● PASSAGE PROVIDED

The Chess Lady® Reminds You to Practice Online!

John Henderson
By John Henderson

Nothing is now a certainty in the time of coronavirus, where even the FIDE Candidates Tournament in Ekaterinburg – the last remaining major event still standing on a globally-decimated sporting calendar, and with the organisers boasting it would carry on despite the threat of the pandemic – had to bow to the inevitability of Covid-19, as it was dramatically postponed after the Russian government made the sudden announcement that all international air traffic would be suspended from Friday.

The announcement came – as some would perhaps argue – at a convenient stopping point at the halfway mark, with seven of the 14 rounds played, and just before the eight players battling to become the next title challenger had to endure a second Covid-19 test. And with flights in and out of Russia now banned, the fear was that the Chinese, Dutch, French, and US grandmasters plus any aides and tournament officials would find themselves unable to return home and be marooned in the Russian Urals city.

The world governing body of chess, FIDE, intend the tournament – with Maxime Vachier-Lagrave and Ian Nepomniachtchi leading on 4½/7, a full point ahead of the chasing pack that includes Fabiano Caruana, the US world #2 and previous title challenger – will resume within six months time, to stay on schedule for Magnus Carlsen’s title defence in December in Dubai. But whether the pandemic will keep to that schedule remains to be seen!

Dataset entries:
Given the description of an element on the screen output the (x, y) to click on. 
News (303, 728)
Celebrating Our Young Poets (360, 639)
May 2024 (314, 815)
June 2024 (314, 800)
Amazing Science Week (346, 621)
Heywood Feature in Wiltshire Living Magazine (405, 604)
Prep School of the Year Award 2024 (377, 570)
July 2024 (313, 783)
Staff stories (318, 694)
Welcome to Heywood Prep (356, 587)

● EXERCISE INSTRUCTIONS
1/ According to the article on the postponed Candidates Tournament, which two players were leading on 4½/7 at the halfway mark?
2/ Write the next part of the article on the postponed Candidates Tournament, picking up after its final sentence.

● ACTIVITY ANSWERS
1/ Maxime Vachier-Lagrave and Ian Nepomniachtchi.

2/
Many criticised FIDE for allowing the Candidates Tournament to start in the first place amidst an engulfing global crisis with a virus that knows no boundaries – but, as politicians and scientists are discovering, events change fast when it comes to a pandemic. It also makes Teimour Radjabov’s decision to withdraw just a couple of weeks before the start, after his not unreasonable request for a coronavirus postponement was declined, look wise. The Azeri World Cup-winner was subsequently replaced by Frenchman Vachier-Lagrave, who nominally now is the favourite to win having the better tiebreak scores.

In the end though, it proved to be a surreal interruption to what was turning into a surreal tournament just as a surreal humanitarian catastrophe was dramatically unfolding in the real world. And with it, there’s also now an added sense of surrealism for the players returning home to what, for many, will seem like a dystopian landscape of bleakness and emptiness. It was all perhaps best summed up by Caruana, who tweeted: “The Candidates is over for now. The hard part still remains: getting home. I expect to re-enter a world I’ll hardly recognize.”

Postponed Standings:
1-2. M. Vachier-Lagrave (France), I. Nepomniachtchi (Russia) 4½/7; 3-6. F. Caruana (USA), A. Giri (Netherlands), Wang Hao (China), A. Grischuk (Russia) 3½; 7-8. Ding Liren (China), K. Alekseenko (Russia) 2½.

Photo: It all started innocently with the novelty of elbow bumps – but the Candidates soon turned into Covidates | © Lennart Ootes/FIDE

GM Ian Nepomniachtchi – GM Wang Hao
FIDE Candidates Tournament, (5)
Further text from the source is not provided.